Bereits im April 2014, der Aufstand im Donbass hatte gerade begonnen, da sandte das westliche Militärbündnis medienwirksam „eine kleine Mannschaft ziviler Experten“ in die Ukraine, um in Fragen der Atomsicherheit zu beraten. Ein Sprecher der NATO in Brüssel erklärt mir gegenüber schriftlich, dass die Mission in Kiew bereits nach „nur ein paar Tagen“ abgeschlossen gewesen sei. „Der Zweck der NATO-Zivilexperten-Mission war es, die Ukraine darin zu unterstützen, ihre zivile Notfall-Bereitschaft und Leitungspläne zu verbessern“, so der Offizielle. Der Empfehlungsbericht für die ukrainischen Behörden sei geheim.
Von den Untiefen globaler Sicherheitssorgen ist im herbstlichen Prypjat derweil nichts zu spüren. Die menschenleere Retorten-Stadt aus den 70er Jahren hat das Schlimmste lange hinter sich.
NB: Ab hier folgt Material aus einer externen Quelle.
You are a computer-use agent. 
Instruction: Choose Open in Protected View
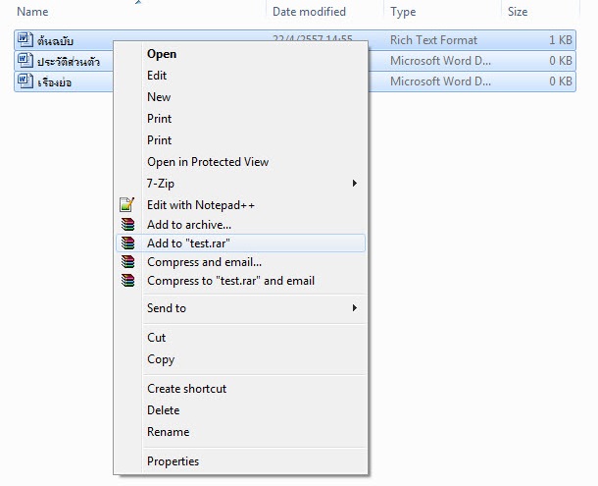[208, 162]
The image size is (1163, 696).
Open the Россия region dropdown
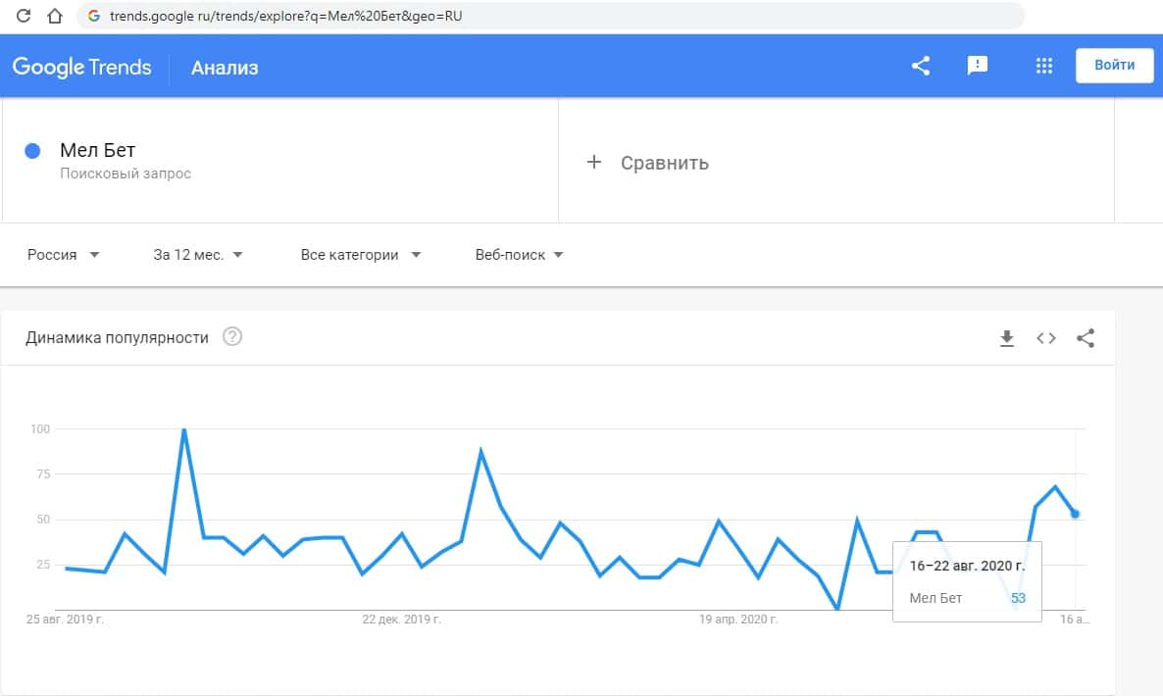pos(64,255)
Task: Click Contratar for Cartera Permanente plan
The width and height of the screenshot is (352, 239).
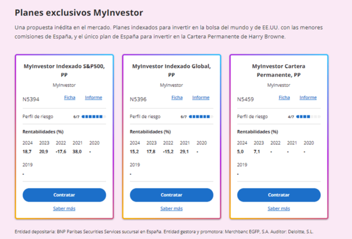Action: coord(279,195)
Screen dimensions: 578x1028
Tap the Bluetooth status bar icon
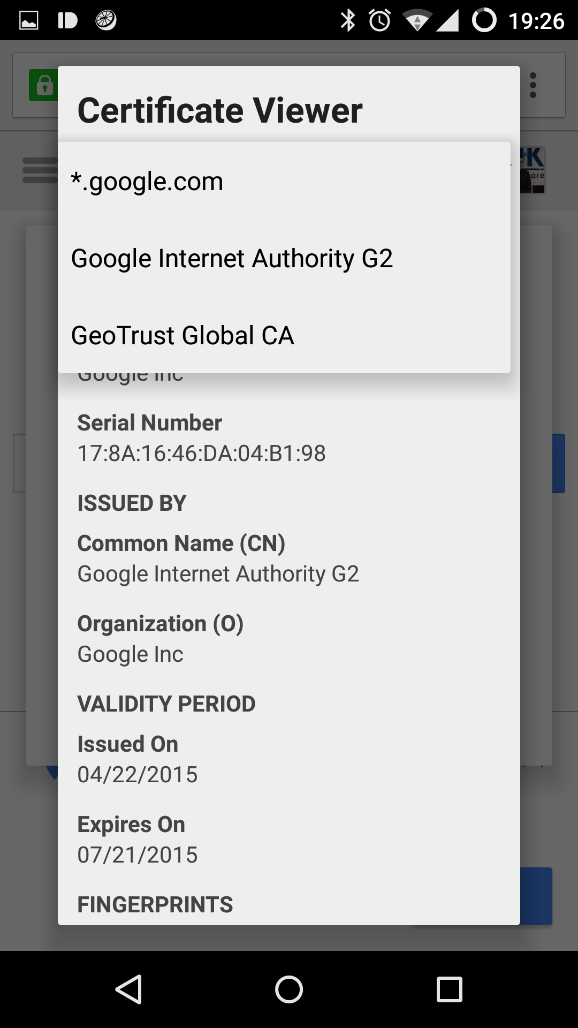[x=348, y=21]
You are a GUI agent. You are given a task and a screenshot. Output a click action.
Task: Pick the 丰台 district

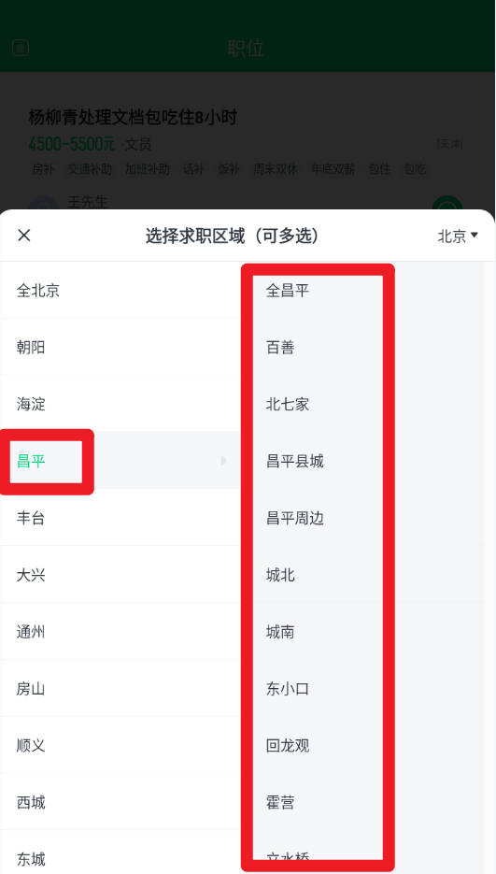(120, 518)
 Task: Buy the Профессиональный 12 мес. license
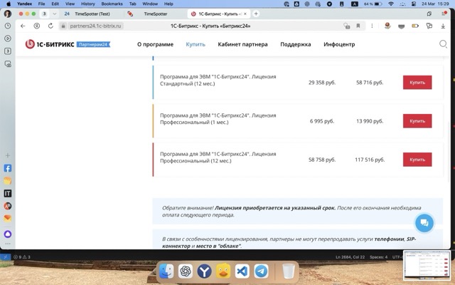click(417, 160)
Meterhöhe Bäume sprießen zwischen den robusten Plattenbauten in den Himmel. Es herrscht totale Stille. Das bunte Herbstlaub wird nur noch von den Hauptstraßen weggekarrt. Doch das Stillleben konservierter sowjetischer Wohnungen hat sich leider nicht erhalten: Im Chaos der 90er Jahre sind Plünderer durch die Stadt gezogen. Nur noch zertrümmerte Möbel und Scheiben sind übrig geblieben. Doch immerhin: Lenin und die Koryphäen der KPdSU sind als Bildnisse noch in Schulen und Kulturzentren zu bestaunen … Gebäude, an denen der Zahn der Zeit sichtlich genagt hat. Überreste eingefrorener Geschichte, einer stehen gebliebenen Zeit. In der Nähe des Riesenrads im nie eröffneten Freizeitpark trottet beinahe zutraulich ein Fuchs vorbei.
Wo sind die Mutationen?
Beim Füttern der Welse und Rotaugen im strahlenverseuchten Kühlbecken 500 Meter neben dem Reaktor stellt sich die Frage schließlich doch: Wo sind die erwarteten Mutationen? Tim Mousseau, Biologie-Professor von der „University of South Carolina“ aus den USA befindet sich gerade zum wiederholten Male im Forschungseinsatz vor Ort. „Godzilla-Fantasien“ erteilt der 56jährige im Gespräch eine Absage: „Die Lebewesen werden nicht größer, sie kriegen auch keine Superkräfte.“ Die Veränderungen, die er bei Vögeln untersuche, seien nur bei ganz genauem Hinschauen zu erkennen. „Und die Mutation ist immer unnütz oder schädlich“, so Prof. Mousseau. Doch diese zu erwartende Einschätzung ist wissenschaftlich in die Defensive geraten: Der Genetiker Dr. Robert J. Baker von der Technischen Hochschule Texas forschte über Jahre an „Tausenden“ gefangenen Exemplaren von Mäusen aus dem so genannten „Roten Wald“, jenem Baumbestand, der sich unter intensiver Bestrahlung vor dem Absterben verfärbt hatte. Sein öffentlich publiziertes Resümee: „Im Augenblick sieht es wohl eher danach aus, dass es den Tieren nicht nur gut geht, sondern dass ihr Genom tatsächlich unverändert ist.“
Bei allem wissenschaftlichem Streit scheint sich eines doch herauszukristallisieren: Es existiert eine Anpassungsgabe an erhöhte Radioaktivität – je nach Art. Ein ukrainischer Forscher wettet darauf sogar mit dem Leben – und ernährt sich genüsslich an den Kirschen aus der Zone. Aktueller Kenntnisstand: Die Strahlung ist im Kern gebunden, das Fruchtfleisch rein.